It will be interesting to see those holdings go through a big long stock-market sell-off. There will be a lot of discontent in the cantons.
It’s already hugely expensive and overpriced?
Ha! So true. RE prices were absolutely shocking 3 years ago. Same for everything else, like $60 mediocre lunches.
I don’t get why the CHF even matters. Talk about a tiny economy and tiny currency…
Wolf why is China,Russia,and Middle East not on inflation charts . Are the immune
Inflation in Russia = 16.7%
Inflation in China = 1.5% (lockdowns and the slo-mo collapse of the housing construction and development sector have crimped demand)

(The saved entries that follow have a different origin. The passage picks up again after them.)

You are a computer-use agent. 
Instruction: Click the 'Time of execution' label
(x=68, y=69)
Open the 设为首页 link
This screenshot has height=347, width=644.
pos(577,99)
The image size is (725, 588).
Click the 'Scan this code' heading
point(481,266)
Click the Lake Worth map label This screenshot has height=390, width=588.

Inflation in the Middle East: you need to look it up by country. Some of the inflation rates are astronomical. For example, Turkey = 61%.
They are not in EUR zone. And the value against the EUR increases continiously since years particulary after Dhraghi and the debt crisis of the southern countries. If you check the charts you can see it clearly. 2001 at the invention of the EUR cash the exchange rate was 1.55, now it 1.02.
If the DM would exists still you would see the same.
NIRP = Negative Interest Rate Policy. This brakes the rules of money.
I had four rules of business. I never broke those rules.
But, Central Banks have done an amazing job of breaking the rules — for years!. How have they done so? By printing money; more money on top of more money; ad infinitum. This is like the roadrunner cartoon where the coyote is stopped momentarily before Mr. Gravity inevitably applies the Rules of Physics.
I studied physics. I know its rules very well. And, I’ve hustled for money on the streets since turning fourteen. I know the rules of money just as well.
Rule #1) Money must have value. Money cannot be given out for nothing (Dire Straits song not withstanding).
Rule #2) Future money must have value greater than current money.
What is the price paid for breaking the rules of physics? Wiping out on a motorbike. I have done that once in forty years. Every time get on the saddle to ride, I try not to repeat that mistake.
What is the price for breaking the rules of money? Inflation, human suffering and conflict. The bill is now due for breaking the rules.
Thank you Wolf for your, “I’m fuc#king warning you!” reports on the policies of the “The most reckless Fed ever” over the last two years. Oh yeah, the Fed has been reading this fine website, and its leader understood the consequences of their actions, but did not care to heed the warnings. Until, like the coyote, it’s time to fall. Time’s up. We’re falling.
“Road Runner, Road Runner runs down the road all day
Even the coyote can’t make him change his ways
Poor little road Runner never bothers anyone,
Just runnin’ down the road’s his idea of having fun.”
-Geococcyx Califorianus, DanBob’s alter ego.
If you are a Buffet fan you know the key is buying quality at the right price. Anyone that bought the SP500 thirteen years ago at 666 got a good buy and I think dividend payout was 3% plus.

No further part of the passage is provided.